**WHAT YOU SHOULD DO**
Please write out, exactly as given, every line of the entries below up to and including the line with "[Twitter] (1079, 1761)".

**MATERIALS PROVIDED**
--- START ---

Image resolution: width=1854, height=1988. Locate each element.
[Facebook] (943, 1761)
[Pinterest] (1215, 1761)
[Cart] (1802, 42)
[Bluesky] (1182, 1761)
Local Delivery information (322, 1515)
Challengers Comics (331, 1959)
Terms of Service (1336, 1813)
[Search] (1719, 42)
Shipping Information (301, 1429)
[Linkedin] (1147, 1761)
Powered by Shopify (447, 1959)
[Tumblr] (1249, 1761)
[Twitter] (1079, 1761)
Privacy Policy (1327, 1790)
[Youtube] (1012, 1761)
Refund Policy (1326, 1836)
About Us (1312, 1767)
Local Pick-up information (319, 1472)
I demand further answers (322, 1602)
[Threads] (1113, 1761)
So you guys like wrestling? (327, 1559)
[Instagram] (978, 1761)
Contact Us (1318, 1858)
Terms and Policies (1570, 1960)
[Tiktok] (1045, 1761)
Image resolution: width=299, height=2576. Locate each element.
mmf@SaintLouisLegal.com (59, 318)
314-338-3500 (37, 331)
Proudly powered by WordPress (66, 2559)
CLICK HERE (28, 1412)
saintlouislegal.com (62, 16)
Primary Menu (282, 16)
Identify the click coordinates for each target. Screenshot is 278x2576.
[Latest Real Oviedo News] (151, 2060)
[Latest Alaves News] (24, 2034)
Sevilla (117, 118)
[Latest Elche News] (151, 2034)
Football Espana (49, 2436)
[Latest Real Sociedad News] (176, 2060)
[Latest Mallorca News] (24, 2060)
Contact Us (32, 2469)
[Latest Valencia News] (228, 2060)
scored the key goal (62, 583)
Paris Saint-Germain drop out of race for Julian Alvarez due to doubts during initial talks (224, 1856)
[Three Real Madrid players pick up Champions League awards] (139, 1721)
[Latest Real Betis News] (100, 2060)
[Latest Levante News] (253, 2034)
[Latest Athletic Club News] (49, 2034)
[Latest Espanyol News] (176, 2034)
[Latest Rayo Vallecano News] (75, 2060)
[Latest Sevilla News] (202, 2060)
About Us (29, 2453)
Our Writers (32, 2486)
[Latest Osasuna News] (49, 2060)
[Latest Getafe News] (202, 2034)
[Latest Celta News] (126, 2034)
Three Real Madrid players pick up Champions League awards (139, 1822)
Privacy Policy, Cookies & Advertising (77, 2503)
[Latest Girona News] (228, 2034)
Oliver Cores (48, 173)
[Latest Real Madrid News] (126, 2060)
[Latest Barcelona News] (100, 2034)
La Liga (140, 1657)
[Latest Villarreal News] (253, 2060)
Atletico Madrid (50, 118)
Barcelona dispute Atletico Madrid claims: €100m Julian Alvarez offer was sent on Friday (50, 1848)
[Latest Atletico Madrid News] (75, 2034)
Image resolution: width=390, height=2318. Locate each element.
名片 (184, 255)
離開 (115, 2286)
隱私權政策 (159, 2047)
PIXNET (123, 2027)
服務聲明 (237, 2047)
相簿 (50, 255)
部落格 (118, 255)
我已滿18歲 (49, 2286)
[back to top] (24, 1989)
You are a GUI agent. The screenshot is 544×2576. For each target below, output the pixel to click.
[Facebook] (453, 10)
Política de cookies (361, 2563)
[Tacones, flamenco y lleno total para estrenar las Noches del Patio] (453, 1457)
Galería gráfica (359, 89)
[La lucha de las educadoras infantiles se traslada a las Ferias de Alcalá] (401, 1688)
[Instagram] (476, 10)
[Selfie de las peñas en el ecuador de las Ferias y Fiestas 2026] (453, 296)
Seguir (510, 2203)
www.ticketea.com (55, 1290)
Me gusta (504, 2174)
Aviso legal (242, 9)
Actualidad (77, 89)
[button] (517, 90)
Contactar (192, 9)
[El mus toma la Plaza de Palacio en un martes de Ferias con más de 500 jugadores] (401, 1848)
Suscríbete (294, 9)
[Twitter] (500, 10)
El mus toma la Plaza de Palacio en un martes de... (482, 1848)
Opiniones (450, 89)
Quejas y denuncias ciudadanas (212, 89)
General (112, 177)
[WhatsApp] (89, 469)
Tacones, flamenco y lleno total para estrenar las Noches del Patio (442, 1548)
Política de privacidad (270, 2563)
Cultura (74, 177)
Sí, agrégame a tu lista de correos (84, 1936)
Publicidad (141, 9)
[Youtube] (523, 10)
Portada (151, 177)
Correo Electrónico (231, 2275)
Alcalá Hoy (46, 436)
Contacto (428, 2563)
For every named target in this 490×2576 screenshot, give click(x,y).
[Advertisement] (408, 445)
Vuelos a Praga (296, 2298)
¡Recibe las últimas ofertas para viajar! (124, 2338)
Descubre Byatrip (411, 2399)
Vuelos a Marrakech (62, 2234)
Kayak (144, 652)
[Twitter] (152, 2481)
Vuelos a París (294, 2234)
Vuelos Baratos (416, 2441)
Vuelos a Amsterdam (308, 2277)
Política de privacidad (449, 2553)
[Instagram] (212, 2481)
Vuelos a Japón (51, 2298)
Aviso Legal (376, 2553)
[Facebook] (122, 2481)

--- END ---

**RESPONSE**
Image resolution: width=1854, height=1988. Locate each element.
[Facebook] (943, 1761)
[Pinterest] (1215, 1761)
[Cart] (1802, 42)
[Bluesky] (1182, 1761)
Local Delivery information (322, 1515)
Challengers Comics (331, 1959)
Terms of Service (1336, 1813)
[Search] (1719, 42)
Shipping Information (301, 1429)
[Linkedin] (1147, 1761)
Powered by Shopify (447, 1959)
[Tumblr] (1249, 1761)
[Twitter] (1079, 1761)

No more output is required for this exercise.